▶ **Task objective**:
Lay out the records from their first line through the line containing "This screenshot has" as a JSON list of strings, one string per line, with blank lines left out.

BEGIN Supplied records

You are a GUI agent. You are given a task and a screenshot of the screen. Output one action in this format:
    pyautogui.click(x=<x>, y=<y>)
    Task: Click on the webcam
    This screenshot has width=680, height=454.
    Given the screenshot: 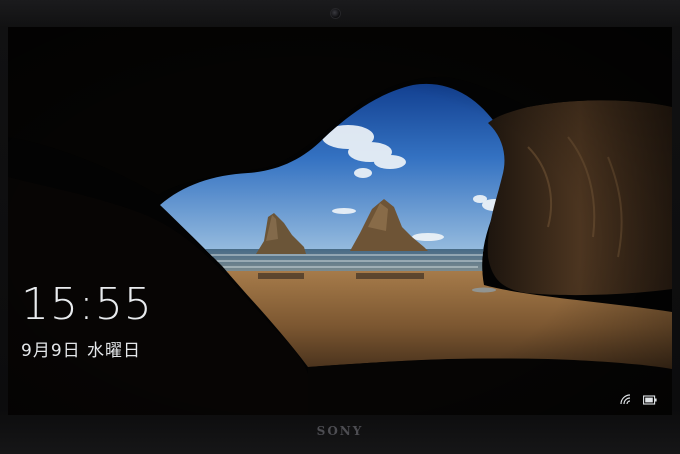 What is the action you would take?
    pyautogui.click(x=336, y=14)
    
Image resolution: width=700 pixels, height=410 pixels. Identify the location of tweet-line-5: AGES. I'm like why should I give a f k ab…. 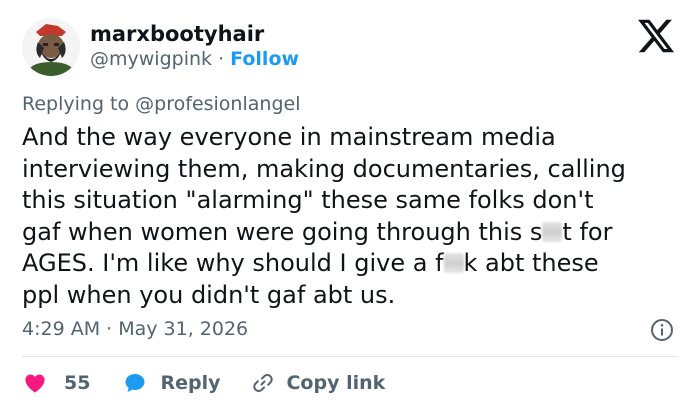
(352, 264).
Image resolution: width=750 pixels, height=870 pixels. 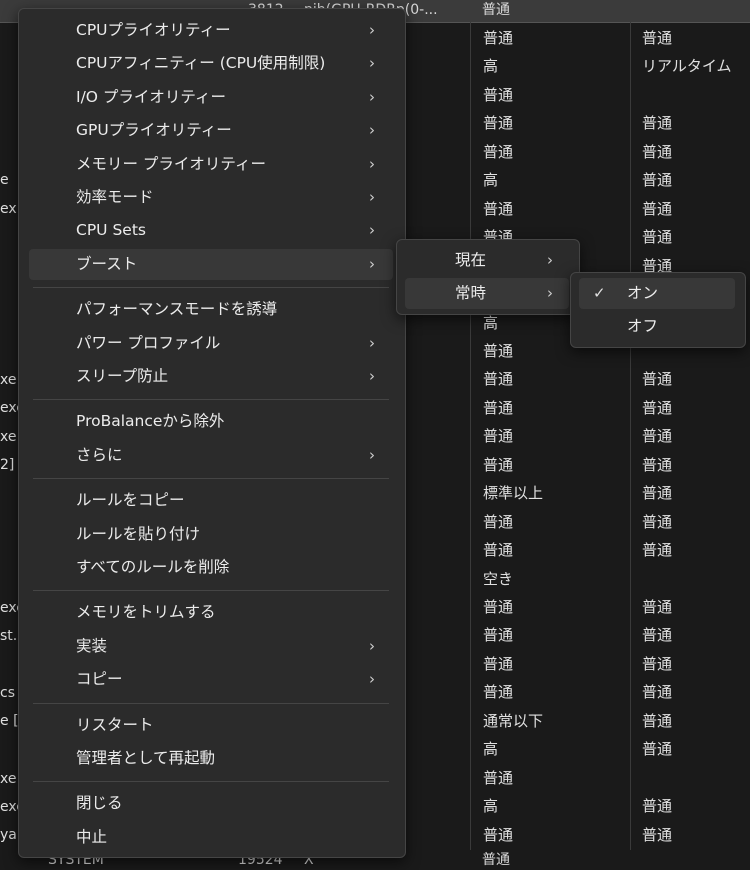 I want to click on menu-item-4-2: コピー ›, so click(x=211, y=680).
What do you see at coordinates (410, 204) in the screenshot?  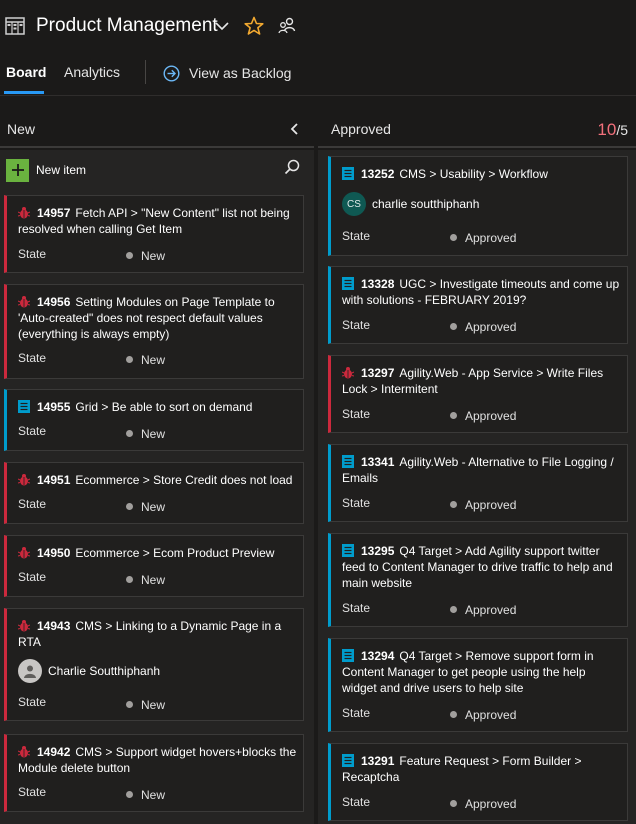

END Supplied records

▶ **Result below**:
[
  "You are a GUI agent. You are given a task and a screenshot of the screen. Output one action in this format:",
  "    pyautogui.click(x=<x>, y=<y>)",
  "    Task: Click on the webcam",
  "    This screenshot has width=680, height=454."
]